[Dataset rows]
────────────────────
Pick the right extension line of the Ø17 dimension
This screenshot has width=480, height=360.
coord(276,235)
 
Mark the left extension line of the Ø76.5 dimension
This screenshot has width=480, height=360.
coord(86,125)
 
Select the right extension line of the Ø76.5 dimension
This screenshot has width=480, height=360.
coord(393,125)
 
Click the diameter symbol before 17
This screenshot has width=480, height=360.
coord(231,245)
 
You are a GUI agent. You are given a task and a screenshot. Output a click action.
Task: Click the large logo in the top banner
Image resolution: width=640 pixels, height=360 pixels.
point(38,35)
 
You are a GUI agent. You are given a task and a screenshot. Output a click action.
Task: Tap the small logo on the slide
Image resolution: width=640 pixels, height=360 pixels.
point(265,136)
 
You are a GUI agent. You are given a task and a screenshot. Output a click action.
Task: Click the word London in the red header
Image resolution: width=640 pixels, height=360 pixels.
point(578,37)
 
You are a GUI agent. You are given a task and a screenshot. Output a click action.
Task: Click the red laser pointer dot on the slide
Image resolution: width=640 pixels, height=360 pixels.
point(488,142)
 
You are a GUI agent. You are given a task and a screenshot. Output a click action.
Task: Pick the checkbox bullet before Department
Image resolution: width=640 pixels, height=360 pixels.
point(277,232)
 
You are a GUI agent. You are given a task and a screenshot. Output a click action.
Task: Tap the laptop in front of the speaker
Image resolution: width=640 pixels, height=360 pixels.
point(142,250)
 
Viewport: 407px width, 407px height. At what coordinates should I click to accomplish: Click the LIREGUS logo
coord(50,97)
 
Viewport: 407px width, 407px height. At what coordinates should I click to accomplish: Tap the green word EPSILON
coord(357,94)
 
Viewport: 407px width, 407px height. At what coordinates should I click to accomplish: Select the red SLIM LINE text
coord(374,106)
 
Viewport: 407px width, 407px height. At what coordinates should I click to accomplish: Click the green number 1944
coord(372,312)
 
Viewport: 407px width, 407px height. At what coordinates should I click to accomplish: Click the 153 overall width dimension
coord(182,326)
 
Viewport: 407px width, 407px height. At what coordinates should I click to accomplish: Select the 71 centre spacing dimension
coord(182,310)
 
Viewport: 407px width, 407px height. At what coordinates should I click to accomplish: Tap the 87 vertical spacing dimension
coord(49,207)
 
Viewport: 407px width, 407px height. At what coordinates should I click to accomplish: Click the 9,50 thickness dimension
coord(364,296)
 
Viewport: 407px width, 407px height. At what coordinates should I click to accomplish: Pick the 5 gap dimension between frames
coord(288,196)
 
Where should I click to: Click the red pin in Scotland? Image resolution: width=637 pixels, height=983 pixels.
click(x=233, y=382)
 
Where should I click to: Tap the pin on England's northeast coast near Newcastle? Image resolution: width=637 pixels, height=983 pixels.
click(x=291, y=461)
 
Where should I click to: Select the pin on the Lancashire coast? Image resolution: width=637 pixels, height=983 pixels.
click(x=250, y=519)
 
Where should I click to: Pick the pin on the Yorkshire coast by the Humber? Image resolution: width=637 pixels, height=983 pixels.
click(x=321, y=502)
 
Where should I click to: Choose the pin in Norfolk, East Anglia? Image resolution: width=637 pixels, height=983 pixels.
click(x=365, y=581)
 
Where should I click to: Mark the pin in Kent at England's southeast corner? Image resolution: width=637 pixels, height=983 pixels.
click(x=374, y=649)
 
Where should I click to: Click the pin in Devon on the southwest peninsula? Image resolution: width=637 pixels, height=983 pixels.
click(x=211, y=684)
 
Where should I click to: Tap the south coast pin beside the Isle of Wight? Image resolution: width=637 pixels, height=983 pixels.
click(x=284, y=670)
────────────────────
Written problem
Update the listing above by changing each "extension line" to "witness line" and keeping every other line the same.

Response
Pick the right witness line of the Ø17 dimension
This screenshot has width=480, height=360.
coord(276,235)
 
Mark the left witness line of the Ø76.5 dimension
This screenshot has width=480, height=360.
coord(86,125)
 
Select the right witness line of the Ø76.5 dimension
This screenshot has width=480, height=360.
coord(393,125)
 
Click the diameter symbol before 17
This screenshot has width=480, height=360.
coord(231,245)
 
You are a GUI agent. You are given a task and a screenshot. Output a click action.
Task: Click the large logo in the top banner
Image resolution: width=640 pixels, height=360 pixels.
point(38,35)
 
You are a GUI agent. You are given a task and a screenshot. Output a click action.
Task: Tap the small logo on the slide
Image resolution: width=640 pixels, height=360 pixels.
point(265,136)
 
You are a GUI agent. You are given a task and a screenshot. Output a click action.
Task: Click the word London in the red header
Image resolution: width=640 pixels, height=360 pixels.
point(578,37)
 
You are a GUI agent. You are given a task and a screenshot. Output a click action.
Task: Click the red laser pointer dot on the slide
Image resolution: width=640 pixels, height=360 pixels.
point(488,142)
 
You are a GUI agent. You are given a task and a screenshot. Output a click action.
Task: Pick the checkbox bullet before Department
Image resolution: width=640 pixels, height=360 pixels.
point(277,232)
 
You are a GUI agent. You are given a task and a screenshot. Output a click action.
Task: Tap the laptop in front of the speaker
Image resolution: width=640 pixels, height=360 pixels.
point(142,250)
 
Viewport: 407px width, 407px height. At what coordinates should I click to accomplish: Click the LIREGUS logo
coord(50,97)
 
Viewport: 407px width, 407px height. At what coordinates should I click to accomplish: Tap the green word EPSILON
coord(357,94)
 
Viewport: 407px width, 407px height. At what coordinates should I click to accomplish: Select the red SLIM LINE text
coord(374,106)
 
Viewport: 407px width, 407px height. At what coordinates should I click to accomplish: Click the green number 1944
coord(372,312)
 
Viewport: 407px width, 407px height. At what coordinates should I click to accomplish: Click the 153 overall width dimension
coord(182,326)
 
Viewport: 407px width, 407px height. At what coordinates should I click to accomplish: Select the 71 centre spacing dimension
coord(182,310)
 
Viewport: 407px width, 407px height. At what coordinates should I click to accomplish: Tap the 87 vertical spacing dimension
coord(49,207)
 
Viewport: 407px width, 407px height. At what coordinates should I click to accomplish: Click the 9,50 thickness dimension
coord(364,296)
 
Viewport: 407px width, 407px height. At what coordinates should I click to accomplish: Pick the 5 gap dimension between frames
coord(288,196)
 
Where should I click to: Click the red pin in Scotland? Image resolution: width=637 pixels, height=983 pixels.
click(x=233, y=382)
 
Where should I click to: Tap the pin on England's northeast coast near Newcastle? Image resolution: width=637 pixels, height=983 pixels.
click(x=291, y=461)
 
Where should I click to: Select the pin on the Lancashire coast? Image resolution: width=637 pixels, height=983 pixels.
click(x=250, y=519)
 
Where should I click to: Pick the pin on the Yorkshire coast by the Humber? Image resolution: width=637 pixels, height=983 pixels.
click(x=321, y=502)
 
Where should I click to: Choose the pin in Norfolk, East Anglia? Image resolution: width=637 pixels, height=983 pixels.
click(x=365, y=581)
 
Where should I click to: Mark the pin in Kent at England's southeast corner? Image resolution: width=637 pixels, height=983 pixels.
click(x=374, y=649)
 
Where should I click to: Click the pin in Devon on the southwest peninsula? Image resolution: width=637 pixels, height=983 pixels.
click(x=211, y=684)
 
Where should I click to: Tap the south coast pin beside the Isle of Wight? Image resolution: width=637 pixels, height=983 pixels.
click(x=284, y=670)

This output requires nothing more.